+++ Kutipan Teks +++

JAKARTA – Hari ini Kementerian Kesehatan telah meluncurkan Program Pendidikan Dokter Spesialis (PPDS) Berbasis Rumah Sakit Pendidikan Penyelenggara Utama (RSP-PU) atau Hospital Based. Anggota Komisi IX DPR RI Edy Wuryanto mengapresiasi program yang merupakan salah satu amanah UU Nomor 17 Tahun 2023 tentang Kesehatan Pasal 209 Ayat 2. ”Terobosan dan keberanian Kemenkes untuk menyelenggarakan hospital based ini bagus,” kata Edy.
Hanya saja yang perlu diantisipasi adalah tidak boleh ada standar ganda dengan fakultas kedokteran yang selama ini menyelenggarakan program spesialis juga. Kurikulum, proses pendidikan, dan kualitas lulusan antara hospital based dengan university based harus sama. Pada hospital based, kolegium bertanggung jawab pada standar pendidikan. Tentu bekerjasama dengan Kemendikbud, Kemenkes, dan asosiasi rumah sakit tempat diselenggarakannya program hospital based. “Oleh karena itu butuh peraturan pemerintah untuk memayungi pelaksanaan pendidikan spesialis berbasis rumah sakit ini,” tuturnya.

+++ Data yang Diberikan +++

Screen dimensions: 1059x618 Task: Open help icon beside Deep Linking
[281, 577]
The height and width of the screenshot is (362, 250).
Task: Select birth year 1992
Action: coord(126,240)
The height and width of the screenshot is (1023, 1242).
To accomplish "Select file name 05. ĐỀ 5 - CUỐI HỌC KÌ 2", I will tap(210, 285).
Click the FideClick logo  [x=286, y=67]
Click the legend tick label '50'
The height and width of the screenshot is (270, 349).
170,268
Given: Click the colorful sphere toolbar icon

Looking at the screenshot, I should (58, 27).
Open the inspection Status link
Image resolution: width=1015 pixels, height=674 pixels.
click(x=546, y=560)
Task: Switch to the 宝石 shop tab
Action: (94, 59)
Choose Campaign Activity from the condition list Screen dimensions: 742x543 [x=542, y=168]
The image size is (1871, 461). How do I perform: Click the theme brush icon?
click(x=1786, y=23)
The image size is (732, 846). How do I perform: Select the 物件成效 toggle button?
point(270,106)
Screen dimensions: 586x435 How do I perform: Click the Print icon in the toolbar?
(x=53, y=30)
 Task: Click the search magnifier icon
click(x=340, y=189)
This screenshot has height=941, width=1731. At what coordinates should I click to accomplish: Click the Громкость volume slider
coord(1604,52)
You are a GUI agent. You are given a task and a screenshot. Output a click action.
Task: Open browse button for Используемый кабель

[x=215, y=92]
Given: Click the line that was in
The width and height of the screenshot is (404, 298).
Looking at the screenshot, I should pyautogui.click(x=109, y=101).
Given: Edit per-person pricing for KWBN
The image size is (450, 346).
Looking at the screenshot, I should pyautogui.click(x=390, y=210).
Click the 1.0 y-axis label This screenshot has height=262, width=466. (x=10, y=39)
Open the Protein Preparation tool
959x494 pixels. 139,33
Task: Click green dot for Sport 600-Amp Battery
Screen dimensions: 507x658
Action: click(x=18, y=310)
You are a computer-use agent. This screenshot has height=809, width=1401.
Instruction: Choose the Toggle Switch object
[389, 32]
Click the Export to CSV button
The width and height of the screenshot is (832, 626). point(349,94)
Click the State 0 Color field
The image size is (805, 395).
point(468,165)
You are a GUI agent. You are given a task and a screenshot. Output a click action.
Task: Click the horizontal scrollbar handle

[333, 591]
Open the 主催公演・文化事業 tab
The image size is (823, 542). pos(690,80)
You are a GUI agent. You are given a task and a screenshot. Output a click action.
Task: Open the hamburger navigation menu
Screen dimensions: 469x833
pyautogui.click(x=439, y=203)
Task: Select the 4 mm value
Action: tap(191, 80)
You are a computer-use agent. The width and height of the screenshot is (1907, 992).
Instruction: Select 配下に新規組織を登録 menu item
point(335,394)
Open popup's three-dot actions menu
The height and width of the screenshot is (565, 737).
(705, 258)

+++

## Tugas
Tuliskan kembali seluruh teks tentang program pendidikan dokter spesialis berbasis rumah sakit tanpa mengubah satu kata atau tanda baca pun.

## Jawaban
JAKARTA – Hari ini Kementerian Kesehatan telah meluncurkan Program Pendidikan Dokter Spesialis (PPDS) Berbasis Rumah Sakit Pendidikan Penyelenggara Utama (RSP-PU) atau Hospital Based. Anggota Komisi IX DPR RI Edy Wuryanto mengapresiasi program yang merupakan salah satu amanah UU Nomor 17 Tahun 2023 tentang Kesehatan Pasal 209 Ayat 2. ”Terobosan dan keberanian Kemenkes untuk menyelenggarakan hospital based ini bagus,” kata Edy.
Hanya saja yang perlu diantisipasi adalah tidak boleh ada standar ganda dengan fakultas kedokteran yang selama ini menyelenggarakan program spesialis juga. Kurikulum, proses pendidikan, dan kualitas lulusan antara hospital based dengan university based harus sama. Pada hospital based, kolegium bertanggung jawab pada standar pendidikan. Tentu bekerjasama dengan Kemendikbud, Kemenkes, dan asosiasi rumah sakit tempat diselenggarakannya program hospital based. “Oleh karena itu butuh peraturan pemerintah untuk memayungi pelaksanaan pendidikan spesialis berbasis rumah sakit ini,” tuturnya.